The code can be found here: https://github.com/miniboxing/ildl-plugin/blob/oopsla15/tests/benchmarks/src/ildl/benchmark/deforest/LeastSquares.scala#L223-L249

Benchmark

Okay, what are the results?

Running the benchmark can be done in sbt:

$ cd ildl-plugin
$ sbt 'ildl-benchmarks/runMain ildl.benchmark.deforest.BenchmarkRunner'

The results obtained on our test machine for 5M elements are:

| Benchmark              | Time | Speedup | Garbage* | GC time* | Garbage+ | GC time+ |
|                        | (ms) |         | (MB)     | (ms)     | (MB)     | (ms)     |
| ---------------------- | ---- | ------- | -------- | -------- | -------- | -------- |
| LSLR, original         | 8264 |    none |     1166 |     7547 |      809 |     5317 |
| LSLR, scala-blitz      | 3464 |    2.4x |      468 |     2936 |     1165 |     5236 |
| LSLR, adrt generic     |  429 |   19.3x |      701 |        3 |      933 |     5210 |
| LSLR, adrt miniboxed   |  280 |   29.5x |        0 |        0 |      701 |     5193 |
| LSLR, manual traversal |  195 |   42.4x |        0 |        0 |      702 |     5269 |
| LSLR, manual fusion    |   79 |  105.0x |        0 |        0 |      702 |     5282 |
  • * GC pause time during the benchmark run
  • + GC pause time between the benchmark runs (mainly preparing the data)

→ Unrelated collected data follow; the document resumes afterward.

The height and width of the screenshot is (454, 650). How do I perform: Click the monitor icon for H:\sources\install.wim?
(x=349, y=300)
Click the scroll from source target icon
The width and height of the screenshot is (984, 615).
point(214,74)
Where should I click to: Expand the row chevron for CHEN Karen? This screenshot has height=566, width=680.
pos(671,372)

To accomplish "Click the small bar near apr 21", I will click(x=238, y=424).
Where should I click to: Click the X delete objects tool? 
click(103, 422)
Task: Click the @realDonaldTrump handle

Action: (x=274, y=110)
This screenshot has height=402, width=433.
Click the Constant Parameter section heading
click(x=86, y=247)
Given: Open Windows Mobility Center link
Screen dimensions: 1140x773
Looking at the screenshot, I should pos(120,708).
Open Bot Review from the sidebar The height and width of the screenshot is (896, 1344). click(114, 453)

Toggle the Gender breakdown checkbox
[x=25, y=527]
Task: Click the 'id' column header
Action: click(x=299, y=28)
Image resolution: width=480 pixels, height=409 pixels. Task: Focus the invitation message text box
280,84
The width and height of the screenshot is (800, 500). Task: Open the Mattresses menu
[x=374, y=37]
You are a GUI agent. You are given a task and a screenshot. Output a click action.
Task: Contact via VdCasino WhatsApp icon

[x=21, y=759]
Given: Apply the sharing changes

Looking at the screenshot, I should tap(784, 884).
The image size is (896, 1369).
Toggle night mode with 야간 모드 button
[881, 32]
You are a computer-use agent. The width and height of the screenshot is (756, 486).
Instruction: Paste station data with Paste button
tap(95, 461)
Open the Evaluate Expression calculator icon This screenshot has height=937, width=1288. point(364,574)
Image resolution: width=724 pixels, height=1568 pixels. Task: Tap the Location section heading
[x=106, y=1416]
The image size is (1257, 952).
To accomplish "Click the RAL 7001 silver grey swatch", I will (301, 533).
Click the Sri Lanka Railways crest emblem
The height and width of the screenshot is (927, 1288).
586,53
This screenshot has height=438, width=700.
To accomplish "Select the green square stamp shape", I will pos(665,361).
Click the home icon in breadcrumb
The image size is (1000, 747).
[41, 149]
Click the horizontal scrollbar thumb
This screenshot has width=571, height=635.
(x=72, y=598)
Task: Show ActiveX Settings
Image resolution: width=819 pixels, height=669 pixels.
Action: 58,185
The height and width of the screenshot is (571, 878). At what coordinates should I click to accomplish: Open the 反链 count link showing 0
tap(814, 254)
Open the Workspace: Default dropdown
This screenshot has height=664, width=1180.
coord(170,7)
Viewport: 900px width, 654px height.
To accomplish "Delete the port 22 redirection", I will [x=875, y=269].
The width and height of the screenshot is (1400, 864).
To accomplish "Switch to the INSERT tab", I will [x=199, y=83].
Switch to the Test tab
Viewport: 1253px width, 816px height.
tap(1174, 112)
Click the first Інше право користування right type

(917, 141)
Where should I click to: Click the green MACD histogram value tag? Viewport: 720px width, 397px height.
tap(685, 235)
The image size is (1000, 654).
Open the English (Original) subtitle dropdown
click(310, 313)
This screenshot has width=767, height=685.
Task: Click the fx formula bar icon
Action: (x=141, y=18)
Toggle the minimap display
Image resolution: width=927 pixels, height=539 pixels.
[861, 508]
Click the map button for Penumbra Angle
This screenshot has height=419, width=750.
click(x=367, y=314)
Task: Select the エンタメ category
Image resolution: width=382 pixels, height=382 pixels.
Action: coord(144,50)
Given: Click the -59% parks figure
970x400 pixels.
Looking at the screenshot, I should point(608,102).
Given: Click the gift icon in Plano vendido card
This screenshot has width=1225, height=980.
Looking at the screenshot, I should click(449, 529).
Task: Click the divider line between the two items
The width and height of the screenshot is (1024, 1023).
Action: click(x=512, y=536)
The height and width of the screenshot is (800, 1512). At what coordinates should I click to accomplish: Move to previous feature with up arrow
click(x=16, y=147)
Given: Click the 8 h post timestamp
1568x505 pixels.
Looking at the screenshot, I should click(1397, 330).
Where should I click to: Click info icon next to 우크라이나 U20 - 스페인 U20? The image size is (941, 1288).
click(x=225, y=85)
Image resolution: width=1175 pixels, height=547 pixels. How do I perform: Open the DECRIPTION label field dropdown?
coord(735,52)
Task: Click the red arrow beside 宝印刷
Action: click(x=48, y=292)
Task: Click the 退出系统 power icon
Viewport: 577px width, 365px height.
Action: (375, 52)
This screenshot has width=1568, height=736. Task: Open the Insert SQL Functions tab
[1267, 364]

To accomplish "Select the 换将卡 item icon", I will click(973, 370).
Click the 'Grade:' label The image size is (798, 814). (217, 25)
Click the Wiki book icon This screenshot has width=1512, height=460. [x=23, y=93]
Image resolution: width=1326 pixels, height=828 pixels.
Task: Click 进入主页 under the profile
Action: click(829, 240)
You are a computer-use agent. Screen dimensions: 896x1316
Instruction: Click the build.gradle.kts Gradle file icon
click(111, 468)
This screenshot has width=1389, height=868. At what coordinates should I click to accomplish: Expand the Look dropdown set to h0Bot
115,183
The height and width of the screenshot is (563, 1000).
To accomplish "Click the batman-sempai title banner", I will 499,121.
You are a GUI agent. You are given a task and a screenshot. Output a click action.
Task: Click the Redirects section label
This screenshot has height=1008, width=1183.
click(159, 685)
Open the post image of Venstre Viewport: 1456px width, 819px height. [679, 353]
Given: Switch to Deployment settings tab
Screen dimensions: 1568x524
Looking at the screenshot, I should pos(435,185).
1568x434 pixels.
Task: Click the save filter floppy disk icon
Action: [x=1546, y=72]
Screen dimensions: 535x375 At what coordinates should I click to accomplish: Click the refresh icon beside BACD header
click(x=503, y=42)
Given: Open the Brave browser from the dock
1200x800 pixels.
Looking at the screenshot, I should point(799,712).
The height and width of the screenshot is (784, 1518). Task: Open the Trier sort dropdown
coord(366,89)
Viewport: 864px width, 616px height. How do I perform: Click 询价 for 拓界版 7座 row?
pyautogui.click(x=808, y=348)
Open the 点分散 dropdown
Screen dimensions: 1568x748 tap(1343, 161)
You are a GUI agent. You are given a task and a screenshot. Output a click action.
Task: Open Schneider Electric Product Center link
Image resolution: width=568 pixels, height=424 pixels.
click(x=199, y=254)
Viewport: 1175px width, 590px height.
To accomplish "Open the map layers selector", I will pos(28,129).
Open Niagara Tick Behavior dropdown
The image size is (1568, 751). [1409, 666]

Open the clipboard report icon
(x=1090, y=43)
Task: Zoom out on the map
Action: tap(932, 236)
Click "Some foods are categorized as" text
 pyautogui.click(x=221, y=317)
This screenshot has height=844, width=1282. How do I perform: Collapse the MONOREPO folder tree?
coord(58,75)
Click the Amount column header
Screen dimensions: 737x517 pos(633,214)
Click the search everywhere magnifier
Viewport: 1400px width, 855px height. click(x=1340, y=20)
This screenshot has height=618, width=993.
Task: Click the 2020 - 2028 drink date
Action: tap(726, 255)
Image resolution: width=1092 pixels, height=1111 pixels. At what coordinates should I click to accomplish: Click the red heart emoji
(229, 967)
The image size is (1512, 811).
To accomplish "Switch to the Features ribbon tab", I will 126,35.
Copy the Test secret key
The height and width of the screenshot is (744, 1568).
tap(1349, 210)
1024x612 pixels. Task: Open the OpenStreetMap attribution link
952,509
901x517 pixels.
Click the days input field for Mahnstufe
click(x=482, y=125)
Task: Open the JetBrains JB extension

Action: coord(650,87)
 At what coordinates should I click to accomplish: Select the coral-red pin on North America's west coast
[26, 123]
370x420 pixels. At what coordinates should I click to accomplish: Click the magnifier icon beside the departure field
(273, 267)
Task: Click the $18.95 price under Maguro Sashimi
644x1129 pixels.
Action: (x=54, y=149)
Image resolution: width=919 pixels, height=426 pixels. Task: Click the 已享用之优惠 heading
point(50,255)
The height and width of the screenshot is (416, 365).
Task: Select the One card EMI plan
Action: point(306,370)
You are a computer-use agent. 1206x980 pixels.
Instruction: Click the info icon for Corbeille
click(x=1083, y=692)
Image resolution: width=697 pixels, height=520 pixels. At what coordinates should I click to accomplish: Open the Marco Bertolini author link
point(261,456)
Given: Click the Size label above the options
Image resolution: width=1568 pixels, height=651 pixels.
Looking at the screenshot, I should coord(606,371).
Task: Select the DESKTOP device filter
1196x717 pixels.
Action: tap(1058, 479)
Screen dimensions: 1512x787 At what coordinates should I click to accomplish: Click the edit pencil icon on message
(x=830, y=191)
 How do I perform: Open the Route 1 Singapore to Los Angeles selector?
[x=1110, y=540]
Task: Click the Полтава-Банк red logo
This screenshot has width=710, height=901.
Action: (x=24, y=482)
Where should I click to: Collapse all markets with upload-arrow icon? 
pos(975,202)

Note that the benchmark runs for sizes between 1 million elements and 5 million elements, but here we report only numbers for 5M elements.

There are some observations/fine print disclaimers:

  • Our simple LazyList[T] only handles map, but it could handle operations such as filter, groupBy and foldRight as well by following the examples in the literature;
  • The deforestation example here should not be mistaken for fusion (which is only done in the last manual transformation). In a fusion transformation, the five values in the least squares method (size, sumx, sumy, sumxx and sumxy) are computed in a single list traversal, making the execution much more efficient. However, since the sum method needs to return a value, this is currently not possible to do with the adrt infrastructure;
  • The numbers we obtained this time are significantly better than the ones reported in the paper. We realized the difference when we implemented the manual traversal, which took only 195 ms. By tracing back the difference, we realized we were triggering an unwarranted garbage collection run exactly before executing the adrt scope, also counting that towards the execution time. Now, running a garbage collection cycle in the setup phase, we do not incur any GC cycle for the miniboxed adrt version (and the manual versions) and we only incur one GC cycle in the generic case;
  • Note that, given an large enough heap (in this case, 8GB), the original benchmark runs in 700 ms, instead of 8264 ms. This time corresponds to traversing the list and allocating the intermediate heap objects involved in the processing. However, on the HotSpot virtual machine, allocation is highly optimized, but garbage collection is more expensive. If we give the benchmark 8GB of heap we're essentially ignoring the garbage collection cost, allowing the benchmark to keep allocating without incurring GC overhead. Still, when the heap space runs out (we don't take this into account), we expect the GC overhead to be substantial.